Closed sydoluciani closed 3 years ago
Judging by the size of the instructions, setting up Selenium is the most difficult/problematic part of contributing. To address this, it would be nice at least support running Selenium in a container. This can be achieved with the following setup code:
def setUpModule():
global browser
from selenium.webdriver import DesiredCapabilities, Remote
browser = Remote(
command_executor="http://localhost:4444/wd/hub",
desired_capabilities=DesiredCapabilities.FIREFOX,
)
browser.set_window_size(1920, 1080)
return browser
To use, one can install/start selenium and browser with a single command:
docker run -d -p 4444:4444 -p 5900:5900 -v /dev/shm:/dev/shm selenium/standalone-firefox:4.0.0-alpha-7-prerelease-20200826
To visually inspect progress a VNC server is running inside the selenium container
Perhaps a test setup can be made that allow switching between running Selenium locally and in a container.
As the tests also require deformdemo to be running (which is already containerized) , it would make even more sense to be able to run the entire test suite with a docker-compose file.
That dockerfile could look something like this:
version: "3.2"
services:
deformdemo:
hostname: deformdemo
build:
context: deformdemo
selenium:
hostname: selenium
image: selenium/standalone-firefox:4.0.0-alpha-7-prerelease-20200826
ports:
- 5900:5900 # for vnc debugging
environment:
- VNC_PASSWORD=secret
- SCREEN_WIDTH=1920
- SCREEN_HEIGHT=1080
volumes:
- /dev/shm:/dev/shm
tester:
container_name: tester
build:
context: .
dockerfile: Dockerfile-tests
depends_on:
- deformdemo
- selenium
running the entire test suite from scratch could then be as simple as (provided the prerequisites git and docker are available):
git clone deform
docker-compose up
docker exec -it tester bash -c nosetests
All the setup instructions can be codified inside the two dockerfiles instead of scattered around bash scripts, instructions and yaml files. For development purposes a second dockerfile can be added that has the local sourcecode mounted inside so that it can be updated without having to rebuild the container
@tdamsma Thank you.
@stevepiercy We did discuss having docker container in Pull Request 397, however at that point the priority was to fix the failed tests. maybe just creating local_functional3 excluded from tox envlist, for local testing only, and leave the rest the same.
Oh, that's right. I forgot about that conversation.
My concerns are:
Would it solve the chicken and egg problem, making it possible for us to test simultaneous changes in both Deform and deformdemo in GitHub Actions or Travis, without specifying from where to pull the changes?
Understandable and valid concerns.
not increase the maintenance burden
I think once it is set up properly it should stay pretty stable, so I think this will be ok
not to alienate contributors by imposing a new requirement, allowing users to continue what they do now
Should be possible to make a setup that allows for both.

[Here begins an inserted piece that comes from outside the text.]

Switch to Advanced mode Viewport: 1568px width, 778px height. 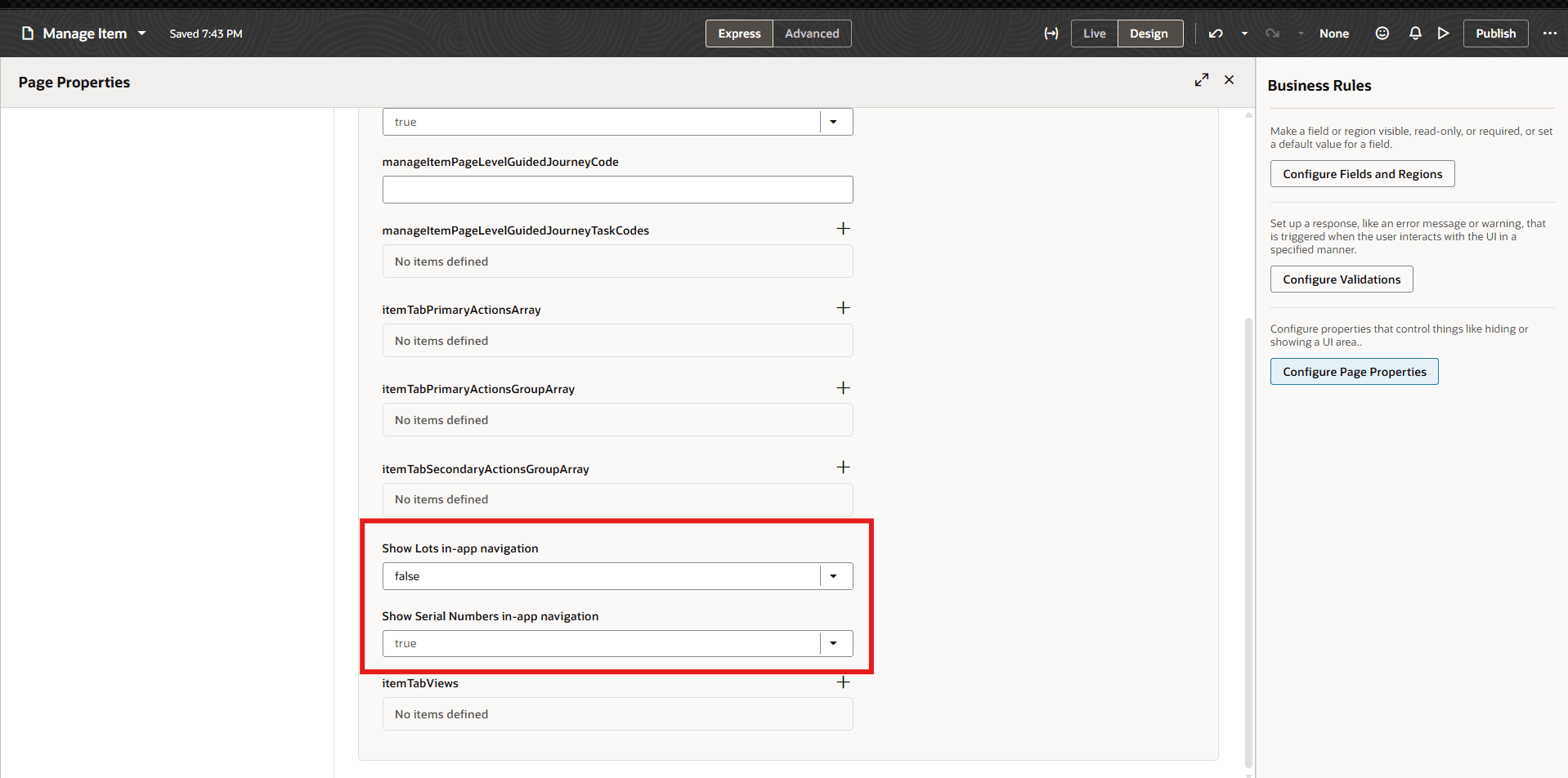[811, 34]
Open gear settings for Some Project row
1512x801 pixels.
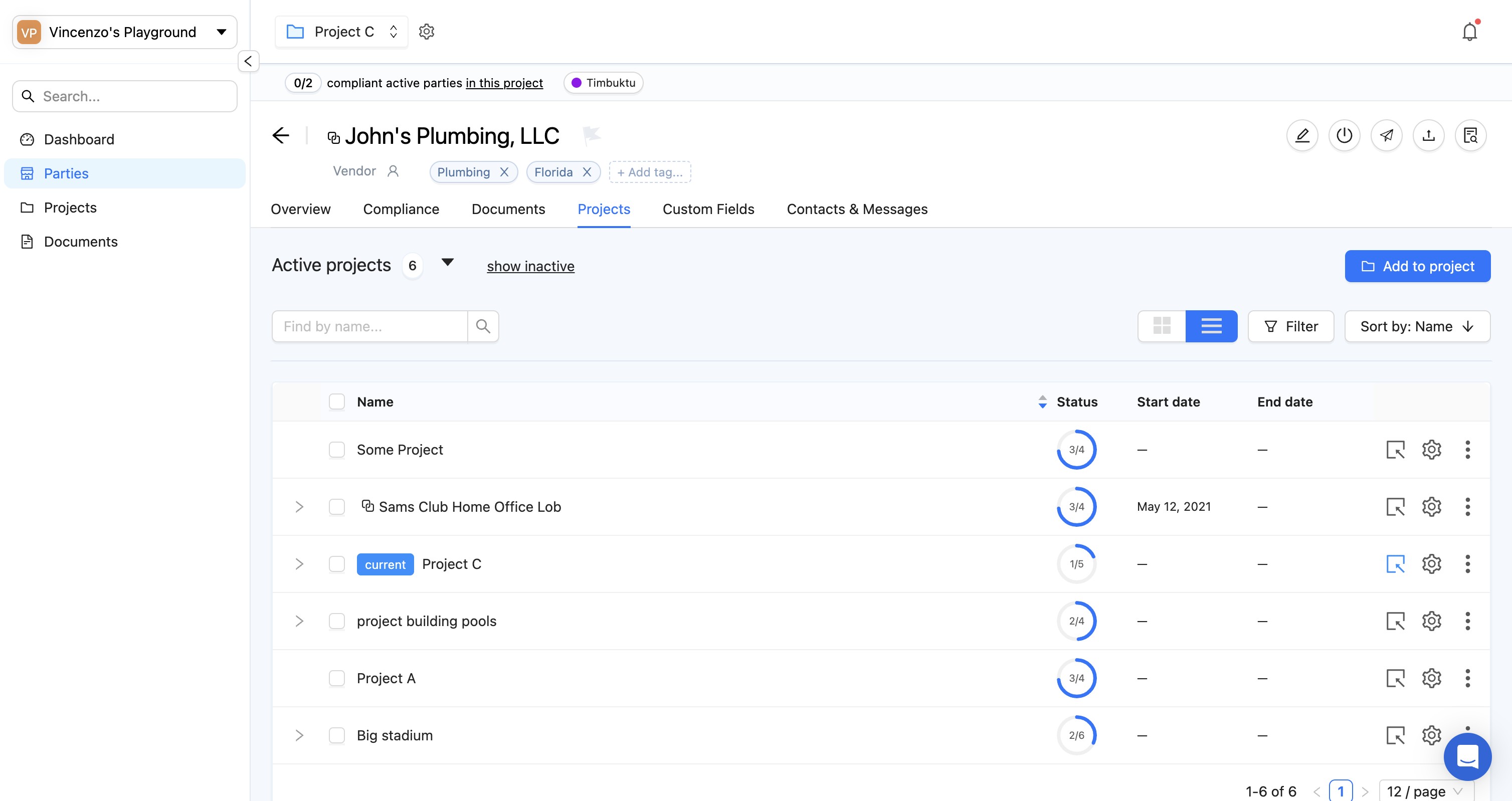(x=1431, y=450)
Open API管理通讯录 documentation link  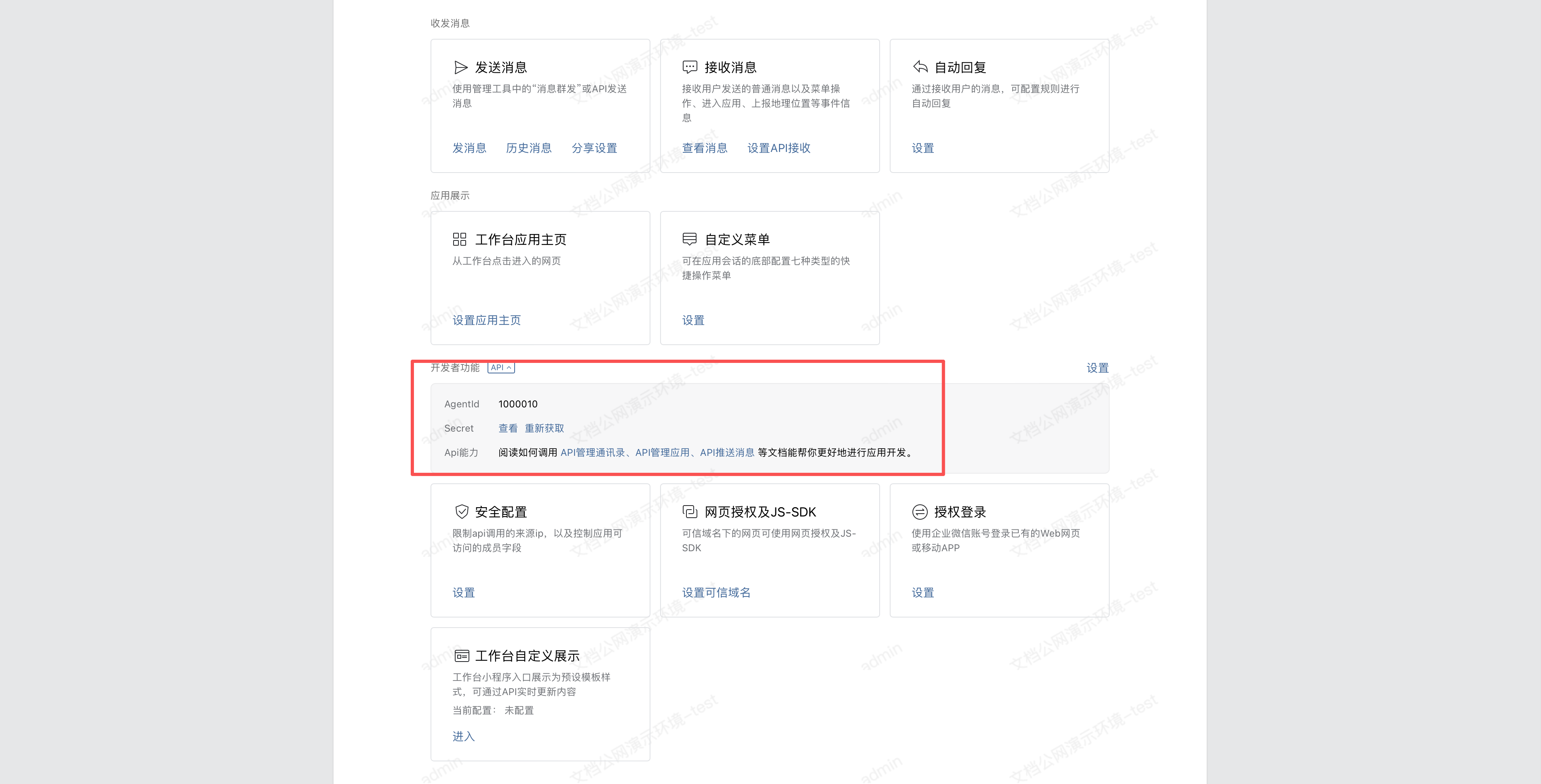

clear documentation of how to use and troubleshoot issues
can be done
Would it solve the chicken and egg problem, making it possible for us to test simultaneous changes in both Deform and deformdemo in GitHub Actions or Travis, without specifying from where to pull the changes?
Not by itself, containers just make running the tests more easily reproducible across different systems. The core problem I think is that deform and deformdemo are by there nature tightly coupled, so their releases, PR's, features etc should be completely in sync. The best way I know how to do that is a monorepo; i.e. merging deformdemo into deform. I would understand if that is not an option, but I think that is fundamentally the easiest solution.
But to keep the current split, a few options crossed my mind:
create a "next" branch on both repositories that is used in the tests. The next branch is either equal to master, or has some extra's bolted on to progress to the next step. In the deform repo a PR to master is tested using the next branch of deformdemo. A PR for deformdemo@master is tested using deform@next. So a new feature (that influences both repo's) requires PR's to be made to both next branches. These PR's are merged without testing, and then new PR's are made for merging next into master. This all feels quite cumbersome, especially when iterations are needed to get stuff ready. Also this doesn't allow multiple PR's for different features to co-exist. Effectively what I would want is that when I make a PR into Pylons/deform@master from tdamsma/deform@
use git submodules and tests against whatever the current commit of the submodule is. I am not so experienced with this so not really sure if this would actually work
require a certain order for changes: first commit/merge a PR in deformdemo, and only the make a PR for deform. Use some kind of decorator to skip tests for unavailable features depending on the deform version, something like pytest.mark.skipif(deform.__version__ <= "3.11")
To be honest I don't like any of these options much. Perhaps this should be a separate discussion for the containerization?
FTR, we have a Docker file in deformdemo as an alternative to installing it from source. It could be used as a starting point.
I opened a separate issue for the chicken-and-egg problem, and responded there.
Replace run-selenium-tests.bash with Dockerfile, and run docker instead of run-selenium-tests.bash for local test, then replace lines 36 to 39 of .travis.yml to run Deformdomo docker in travis.